Tony P.: I wouldn't have voted for Clinton because her stance on foreign policy has been extremely militaristic and belligerent. She voted in favour of the Iraq war and hasn't learned anything since - there was rarely an intervention she didn't like and didn't want expanded. Now such a position is often adorned with euphemisms like "hawkishness" and "toughness" but all I see lots of destroyed lives.

http://www.motherjones.com/kevin-drum/2016/04/hillary-clinton-really-loves-military-intervention

https://www.nytimes.com/2016/02/28/us/politics/hillary-clinton-libya.html?_r=0

http://www.nytimes.com/2016/04/24/magazine/how-hillary-clinton-became-a-hawk.html

I wouldn't have voted for Clinton because her stance on foreign policy has been extremely militaristic and belligerent

As so often in politics, you can find yourself in the position of having to choose between bad and worse. Granting that Clinton was bad on this, do you really see Trump as better? A man whose lifelong response to opposition (or even just disrespect) is to lash out? Now with the power of the US military to lash out with.

Yeah, it would be nice to have a choice who you actually like on an issue that is important to you. But that wasn't on offer. If you refuse to take "less bad", you share responsibility for "worse" if it happens.

I wouldn't have voted for Clinton

all I see lots of destroyed lives.

Since you're not eligible to vote here (from what I gather) perhaps you should explain how you're dealing with your own country's hawks or Putin puppets, and what you're actually doing there, instead of what you theoretically might have done if you cared about the future of the United States, and had a stake in it.

wj,
Not just the land. Assuming it's really going to all be solid concrete 35-50 feet high -- Trump's usual description -- there will be violations of the Endangered Species Act, water treaties with Mexico, and will probably put either New Mexico or Texas in violation of their water compact for Rio Grande tributaries.

A 50-foot-tall concrete wall built across some of the arroyos in Arizona and New Mexico isn't a wall, it's a badly-designed dam. Parts of it are going to disappear the first time a North American Monsoon thunderstorm dumps six inches of rain in the proper place, and the resulting flash flood hits the wall.

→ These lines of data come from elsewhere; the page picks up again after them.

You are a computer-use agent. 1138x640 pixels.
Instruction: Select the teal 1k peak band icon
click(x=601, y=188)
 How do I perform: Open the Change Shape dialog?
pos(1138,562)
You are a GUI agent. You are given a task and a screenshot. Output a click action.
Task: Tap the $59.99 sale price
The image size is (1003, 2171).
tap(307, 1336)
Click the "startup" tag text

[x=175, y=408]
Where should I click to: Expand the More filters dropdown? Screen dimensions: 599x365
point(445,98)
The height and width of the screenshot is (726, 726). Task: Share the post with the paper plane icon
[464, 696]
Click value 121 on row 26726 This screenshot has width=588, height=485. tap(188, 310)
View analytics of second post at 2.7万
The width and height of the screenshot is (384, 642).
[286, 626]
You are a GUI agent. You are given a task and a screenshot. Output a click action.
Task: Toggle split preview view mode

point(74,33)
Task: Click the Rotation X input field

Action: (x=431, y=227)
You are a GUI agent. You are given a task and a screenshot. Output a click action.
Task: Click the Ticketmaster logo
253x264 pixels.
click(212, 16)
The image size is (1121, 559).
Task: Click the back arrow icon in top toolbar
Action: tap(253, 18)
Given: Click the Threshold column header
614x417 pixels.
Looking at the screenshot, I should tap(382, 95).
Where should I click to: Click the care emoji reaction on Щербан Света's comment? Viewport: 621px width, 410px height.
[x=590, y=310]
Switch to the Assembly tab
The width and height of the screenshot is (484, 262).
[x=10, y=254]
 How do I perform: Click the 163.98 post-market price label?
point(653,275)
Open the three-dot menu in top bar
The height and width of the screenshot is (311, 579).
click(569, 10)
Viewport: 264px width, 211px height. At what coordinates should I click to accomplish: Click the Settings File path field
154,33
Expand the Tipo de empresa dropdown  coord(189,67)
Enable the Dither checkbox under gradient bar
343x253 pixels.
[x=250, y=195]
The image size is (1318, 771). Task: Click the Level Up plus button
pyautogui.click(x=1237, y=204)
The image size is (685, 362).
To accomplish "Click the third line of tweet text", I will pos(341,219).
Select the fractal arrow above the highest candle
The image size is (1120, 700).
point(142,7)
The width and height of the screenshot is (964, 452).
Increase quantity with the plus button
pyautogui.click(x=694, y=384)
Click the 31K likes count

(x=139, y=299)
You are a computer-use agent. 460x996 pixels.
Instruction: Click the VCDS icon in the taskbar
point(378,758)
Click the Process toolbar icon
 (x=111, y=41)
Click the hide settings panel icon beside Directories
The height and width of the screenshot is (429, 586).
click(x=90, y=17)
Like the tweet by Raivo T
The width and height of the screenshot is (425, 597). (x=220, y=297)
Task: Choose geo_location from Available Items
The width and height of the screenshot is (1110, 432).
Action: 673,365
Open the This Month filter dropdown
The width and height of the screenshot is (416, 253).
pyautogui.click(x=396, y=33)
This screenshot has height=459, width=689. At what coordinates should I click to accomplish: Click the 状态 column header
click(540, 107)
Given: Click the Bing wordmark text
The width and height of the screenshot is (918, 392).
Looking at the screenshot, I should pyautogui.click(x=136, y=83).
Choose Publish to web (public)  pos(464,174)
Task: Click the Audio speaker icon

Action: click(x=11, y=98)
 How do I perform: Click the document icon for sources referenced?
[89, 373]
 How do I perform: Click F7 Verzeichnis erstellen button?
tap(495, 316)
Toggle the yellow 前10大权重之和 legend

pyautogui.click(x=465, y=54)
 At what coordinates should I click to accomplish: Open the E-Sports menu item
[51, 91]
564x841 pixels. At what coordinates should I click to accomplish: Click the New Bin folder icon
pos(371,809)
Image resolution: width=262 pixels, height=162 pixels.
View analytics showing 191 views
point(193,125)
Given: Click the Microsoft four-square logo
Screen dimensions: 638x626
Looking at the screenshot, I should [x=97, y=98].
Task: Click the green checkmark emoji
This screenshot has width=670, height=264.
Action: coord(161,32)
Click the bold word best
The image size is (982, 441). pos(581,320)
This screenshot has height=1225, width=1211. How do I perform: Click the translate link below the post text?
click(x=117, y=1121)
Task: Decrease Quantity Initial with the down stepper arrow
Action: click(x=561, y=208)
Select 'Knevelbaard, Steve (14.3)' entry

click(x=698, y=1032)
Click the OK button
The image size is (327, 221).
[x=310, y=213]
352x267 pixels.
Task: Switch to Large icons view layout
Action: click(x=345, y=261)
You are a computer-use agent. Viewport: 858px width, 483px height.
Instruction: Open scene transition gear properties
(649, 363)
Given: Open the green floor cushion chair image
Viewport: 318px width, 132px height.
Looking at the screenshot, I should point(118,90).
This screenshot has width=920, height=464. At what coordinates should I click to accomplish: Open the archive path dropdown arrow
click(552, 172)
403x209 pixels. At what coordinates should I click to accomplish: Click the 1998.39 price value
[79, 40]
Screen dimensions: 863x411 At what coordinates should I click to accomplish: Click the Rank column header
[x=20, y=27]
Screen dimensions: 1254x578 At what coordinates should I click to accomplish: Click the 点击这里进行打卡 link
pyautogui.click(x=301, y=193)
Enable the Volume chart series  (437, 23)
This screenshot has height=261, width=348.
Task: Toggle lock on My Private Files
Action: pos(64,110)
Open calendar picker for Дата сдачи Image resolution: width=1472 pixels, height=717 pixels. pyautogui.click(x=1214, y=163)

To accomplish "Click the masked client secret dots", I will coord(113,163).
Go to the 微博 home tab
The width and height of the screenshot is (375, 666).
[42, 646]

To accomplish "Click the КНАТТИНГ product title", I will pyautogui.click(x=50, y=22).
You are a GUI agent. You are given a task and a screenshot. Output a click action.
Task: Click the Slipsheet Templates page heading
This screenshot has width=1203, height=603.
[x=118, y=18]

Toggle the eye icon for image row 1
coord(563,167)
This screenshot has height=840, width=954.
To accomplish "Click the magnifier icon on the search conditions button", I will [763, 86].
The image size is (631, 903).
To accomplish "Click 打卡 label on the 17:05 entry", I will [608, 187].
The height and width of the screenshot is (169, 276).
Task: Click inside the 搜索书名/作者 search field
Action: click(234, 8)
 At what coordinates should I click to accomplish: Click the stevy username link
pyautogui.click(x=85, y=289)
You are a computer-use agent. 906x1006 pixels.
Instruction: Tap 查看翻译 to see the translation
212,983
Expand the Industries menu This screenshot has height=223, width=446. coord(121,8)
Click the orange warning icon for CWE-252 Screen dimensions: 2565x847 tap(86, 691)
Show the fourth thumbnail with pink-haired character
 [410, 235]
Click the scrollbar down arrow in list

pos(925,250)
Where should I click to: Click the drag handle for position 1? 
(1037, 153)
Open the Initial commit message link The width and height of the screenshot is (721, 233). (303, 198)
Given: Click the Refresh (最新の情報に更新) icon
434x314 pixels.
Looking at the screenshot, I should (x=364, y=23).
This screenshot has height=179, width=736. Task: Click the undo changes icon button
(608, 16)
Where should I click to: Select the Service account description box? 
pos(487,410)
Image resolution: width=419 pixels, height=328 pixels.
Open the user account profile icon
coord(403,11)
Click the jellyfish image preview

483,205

Since you're not eligible to vote here (from what I gather) perhaps you should explain how you're dealing with your own country's hawks or Putin puppets, and what you're actually doing there, instead of what you theoretically might have done if you cared about the future of the United States, and had a stake in it.

sapient, I think you're forgetting once again that we can say whatever we want here, whether it's theoretical or not. And I cannot imagine why you say "if you cared about the future of the United States", when it's perfectly clear that everybody who takes the trouble to comment here cares about the future of the United States, and for some reason or other (if my own case is anything to go by) feels they have a stake in that future. As you presumably know, my own stance is much closer to Tony P's and wj's (and your own) than to novakant's, and I tried to fight Marty and McKinney on the right and NV on the left about the fact that they should vote for HRC instead of not voting for Trump, but their decision was not to, and that was their right. And it's novakant's right to say what he wants, and put a perfectly rational view, even if it's one with which many of us disagree.

Now. I've had a completely hijacked day for various reasons, so haven't read the Sunday papers yet and may not be able to until around Tuesday (driving up to the North Country tomorrow). However, I have the Observer (Sunday stablemate of the Guardian) in front of me, and I see that half its front page and two whole pages (of a broadsheet newspaper) are on the subject of Cambridge Analytica etc. So, although I haven't read them yet, I link to the separate pieces below in case any of you are interested.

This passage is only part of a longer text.